Calling prototype methods from javascript constructor
I have the following simple inheritance pattern and I would like to know if it is okay to call methods the way I do inside a constructor function (mostly using this
"super prototype" instead.
Parent class, Pet
function Pet(name) {
this.name = name;
this.nickname = name;
this.adopt();
}
Pet.prototype.adopt = function() {
this.nickname = 'Cutty ' + this.name;
}
Pet.prototype.release = function() {
this.nickname = null;
}
Pet.prototype.cuddle = function() {
console.log(this.name + ' is happy');
}
Subclass, Lion
function Lion(name) {
Pet.prototype.constructor.apply(this, arguments); // super(name)
this.cuddle();
this.release();
}
Lion.inherits(Pet);
Lion.prototype.adopt = function() {
// DTTAH
}
Lion.prototype.release = function() {
Pet.prototype.release.call(this);
console.log('Thanks for releasing ' + this.name);
}
inherits
helper (polycomplete I don't know very well)

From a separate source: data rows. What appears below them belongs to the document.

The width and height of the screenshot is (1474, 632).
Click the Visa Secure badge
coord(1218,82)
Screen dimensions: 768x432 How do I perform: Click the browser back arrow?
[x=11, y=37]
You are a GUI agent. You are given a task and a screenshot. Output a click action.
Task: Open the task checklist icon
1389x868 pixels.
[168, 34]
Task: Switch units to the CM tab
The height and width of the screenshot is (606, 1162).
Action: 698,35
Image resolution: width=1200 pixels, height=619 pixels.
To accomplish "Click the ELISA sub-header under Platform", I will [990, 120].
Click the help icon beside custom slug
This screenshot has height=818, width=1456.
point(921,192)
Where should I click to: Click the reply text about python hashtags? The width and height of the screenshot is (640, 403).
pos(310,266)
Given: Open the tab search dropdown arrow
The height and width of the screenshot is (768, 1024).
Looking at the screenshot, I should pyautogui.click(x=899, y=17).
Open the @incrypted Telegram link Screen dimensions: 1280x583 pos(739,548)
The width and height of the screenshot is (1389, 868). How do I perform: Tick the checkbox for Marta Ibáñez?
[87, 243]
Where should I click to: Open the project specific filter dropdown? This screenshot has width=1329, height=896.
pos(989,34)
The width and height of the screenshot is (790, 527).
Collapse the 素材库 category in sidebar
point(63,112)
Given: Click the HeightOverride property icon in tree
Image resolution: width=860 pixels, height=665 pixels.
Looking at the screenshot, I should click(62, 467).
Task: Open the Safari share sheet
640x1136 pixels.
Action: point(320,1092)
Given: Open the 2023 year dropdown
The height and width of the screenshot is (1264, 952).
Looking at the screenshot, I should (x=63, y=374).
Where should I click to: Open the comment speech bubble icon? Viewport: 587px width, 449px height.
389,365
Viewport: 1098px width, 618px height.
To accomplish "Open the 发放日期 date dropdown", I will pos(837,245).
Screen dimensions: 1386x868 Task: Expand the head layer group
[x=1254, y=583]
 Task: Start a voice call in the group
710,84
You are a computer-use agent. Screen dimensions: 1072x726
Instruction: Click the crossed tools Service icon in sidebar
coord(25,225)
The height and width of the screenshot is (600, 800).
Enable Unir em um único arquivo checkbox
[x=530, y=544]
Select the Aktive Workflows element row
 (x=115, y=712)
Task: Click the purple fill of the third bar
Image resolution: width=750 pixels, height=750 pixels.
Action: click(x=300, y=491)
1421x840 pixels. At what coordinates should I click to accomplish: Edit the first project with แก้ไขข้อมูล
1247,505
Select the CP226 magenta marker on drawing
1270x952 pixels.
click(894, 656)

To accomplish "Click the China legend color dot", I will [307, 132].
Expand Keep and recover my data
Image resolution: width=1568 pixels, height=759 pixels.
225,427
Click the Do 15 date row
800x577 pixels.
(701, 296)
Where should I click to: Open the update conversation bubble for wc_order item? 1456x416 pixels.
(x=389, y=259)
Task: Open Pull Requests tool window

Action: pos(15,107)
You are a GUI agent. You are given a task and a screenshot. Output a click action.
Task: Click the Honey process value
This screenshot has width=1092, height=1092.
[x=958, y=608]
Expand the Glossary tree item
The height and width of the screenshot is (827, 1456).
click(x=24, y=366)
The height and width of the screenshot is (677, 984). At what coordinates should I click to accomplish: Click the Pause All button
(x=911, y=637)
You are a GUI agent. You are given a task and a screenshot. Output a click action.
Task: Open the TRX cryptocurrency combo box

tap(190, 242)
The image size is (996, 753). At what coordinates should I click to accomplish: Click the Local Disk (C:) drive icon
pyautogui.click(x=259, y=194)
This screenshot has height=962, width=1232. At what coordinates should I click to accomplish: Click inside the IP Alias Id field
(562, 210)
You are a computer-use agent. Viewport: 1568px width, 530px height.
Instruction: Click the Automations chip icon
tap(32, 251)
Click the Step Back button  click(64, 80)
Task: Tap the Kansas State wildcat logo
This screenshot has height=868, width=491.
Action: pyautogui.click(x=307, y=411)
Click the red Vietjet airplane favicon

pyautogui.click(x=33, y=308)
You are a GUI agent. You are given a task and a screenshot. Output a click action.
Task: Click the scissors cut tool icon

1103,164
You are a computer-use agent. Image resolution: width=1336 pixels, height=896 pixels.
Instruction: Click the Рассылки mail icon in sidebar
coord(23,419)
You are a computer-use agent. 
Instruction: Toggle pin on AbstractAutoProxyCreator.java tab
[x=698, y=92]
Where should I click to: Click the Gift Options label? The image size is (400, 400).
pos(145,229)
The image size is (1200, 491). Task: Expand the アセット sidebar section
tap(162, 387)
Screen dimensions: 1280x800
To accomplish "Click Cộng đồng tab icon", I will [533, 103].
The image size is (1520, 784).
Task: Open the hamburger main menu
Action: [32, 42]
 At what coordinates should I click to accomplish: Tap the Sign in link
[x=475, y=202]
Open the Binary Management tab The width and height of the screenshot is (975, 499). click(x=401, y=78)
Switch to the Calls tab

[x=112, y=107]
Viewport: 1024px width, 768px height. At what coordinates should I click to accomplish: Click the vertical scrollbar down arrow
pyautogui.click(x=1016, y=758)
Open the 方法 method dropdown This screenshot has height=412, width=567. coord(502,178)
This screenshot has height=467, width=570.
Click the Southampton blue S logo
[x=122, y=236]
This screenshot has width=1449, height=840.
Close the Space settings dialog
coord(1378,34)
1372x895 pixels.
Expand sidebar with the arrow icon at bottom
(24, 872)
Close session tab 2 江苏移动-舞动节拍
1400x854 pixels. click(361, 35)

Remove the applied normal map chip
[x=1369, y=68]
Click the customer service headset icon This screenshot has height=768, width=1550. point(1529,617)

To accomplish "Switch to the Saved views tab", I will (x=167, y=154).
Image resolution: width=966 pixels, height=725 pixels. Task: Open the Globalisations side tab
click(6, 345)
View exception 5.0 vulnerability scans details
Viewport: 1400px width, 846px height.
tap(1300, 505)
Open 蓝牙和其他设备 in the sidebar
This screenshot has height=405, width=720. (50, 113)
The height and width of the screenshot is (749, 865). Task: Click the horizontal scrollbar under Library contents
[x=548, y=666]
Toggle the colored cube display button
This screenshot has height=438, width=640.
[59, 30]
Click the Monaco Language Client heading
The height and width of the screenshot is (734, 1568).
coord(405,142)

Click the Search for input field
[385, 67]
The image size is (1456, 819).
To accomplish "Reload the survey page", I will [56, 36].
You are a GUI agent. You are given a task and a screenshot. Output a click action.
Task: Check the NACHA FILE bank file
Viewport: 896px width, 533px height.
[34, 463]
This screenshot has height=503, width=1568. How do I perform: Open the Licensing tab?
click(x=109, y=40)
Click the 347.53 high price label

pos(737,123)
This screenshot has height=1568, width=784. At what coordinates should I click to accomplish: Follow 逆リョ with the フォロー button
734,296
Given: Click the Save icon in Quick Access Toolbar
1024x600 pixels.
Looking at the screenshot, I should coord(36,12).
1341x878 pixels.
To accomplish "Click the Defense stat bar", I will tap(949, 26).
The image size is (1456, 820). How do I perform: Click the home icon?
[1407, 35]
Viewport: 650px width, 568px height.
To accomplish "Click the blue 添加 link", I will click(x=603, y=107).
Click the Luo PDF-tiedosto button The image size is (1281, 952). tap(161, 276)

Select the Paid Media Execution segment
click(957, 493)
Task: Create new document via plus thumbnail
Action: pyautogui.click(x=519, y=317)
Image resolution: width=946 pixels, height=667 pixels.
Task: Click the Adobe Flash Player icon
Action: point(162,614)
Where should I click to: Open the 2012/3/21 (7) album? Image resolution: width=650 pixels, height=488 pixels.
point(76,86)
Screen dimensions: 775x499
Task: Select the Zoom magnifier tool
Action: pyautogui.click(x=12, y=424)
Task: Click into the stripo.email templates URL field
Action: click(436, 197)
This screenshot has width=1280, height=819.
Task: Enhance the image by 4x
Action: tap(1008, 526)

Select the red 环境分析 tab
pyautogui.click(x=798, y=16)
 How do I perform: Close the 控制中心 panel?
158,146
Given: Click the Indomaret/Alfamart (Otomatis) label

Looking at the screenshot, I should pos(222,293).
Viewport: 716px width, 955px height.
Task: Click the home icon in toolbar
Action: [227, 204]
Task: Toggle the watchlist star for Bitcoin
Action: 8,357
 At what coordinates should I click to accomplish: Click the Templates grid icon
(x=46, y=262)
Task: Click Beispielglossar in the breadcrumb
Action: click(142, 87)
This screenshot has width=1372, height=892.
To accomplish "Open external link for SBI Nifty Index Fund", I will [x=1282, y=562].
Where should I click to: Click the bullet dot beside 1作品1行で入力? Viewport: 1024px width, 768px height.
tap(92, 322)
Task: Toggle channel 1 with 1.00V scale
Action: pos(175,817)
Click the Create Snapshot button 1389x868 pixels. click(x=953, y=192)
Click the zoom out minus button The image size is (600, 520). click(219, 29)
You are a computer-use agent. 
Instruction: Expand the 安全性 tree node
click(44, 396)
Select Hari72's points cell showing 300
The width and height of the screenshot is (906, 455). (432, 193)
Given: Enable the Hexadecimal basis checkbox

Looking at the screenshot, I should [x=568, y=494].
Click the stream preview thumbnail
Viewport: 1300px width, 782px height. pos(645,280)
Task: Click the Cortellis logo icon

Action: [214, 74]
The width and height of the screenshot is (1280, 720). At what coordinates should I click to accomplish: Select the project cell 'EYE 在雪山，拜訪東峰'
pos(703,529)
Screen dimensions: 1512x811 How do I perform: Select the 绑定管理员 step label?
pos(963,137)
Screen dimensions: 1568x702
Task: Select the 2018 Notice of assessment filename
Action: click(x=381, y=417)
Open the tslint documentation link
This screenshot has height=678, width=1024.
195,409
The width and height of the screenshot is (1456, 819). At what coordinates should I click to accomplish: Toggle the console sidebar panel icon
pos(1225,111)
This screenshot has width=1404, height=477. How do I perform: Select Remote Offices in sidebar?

Function.prototype.inherits = function(Parent) {
function ProtoCopy() {}
ProtoCopy.prototype = Parent.prototype;
this.prototype = new ProtoCopy();
this.prototype.constructor = this;
}
My pets are created this way var lion = new Lion('Simba')
In Lion's constructor,
Can I use this
sub / parent class when calling methods? Or should I use methods from the original prototype directly? (for example pseudo-call super()
or release()
)
The reasons why I am asking:
-
this
runtime substitution -
constructor
property is not always what we think (from what I read here and there)
I'm not sure how these things might affect the resulting object.
Thanks for your enlightenment!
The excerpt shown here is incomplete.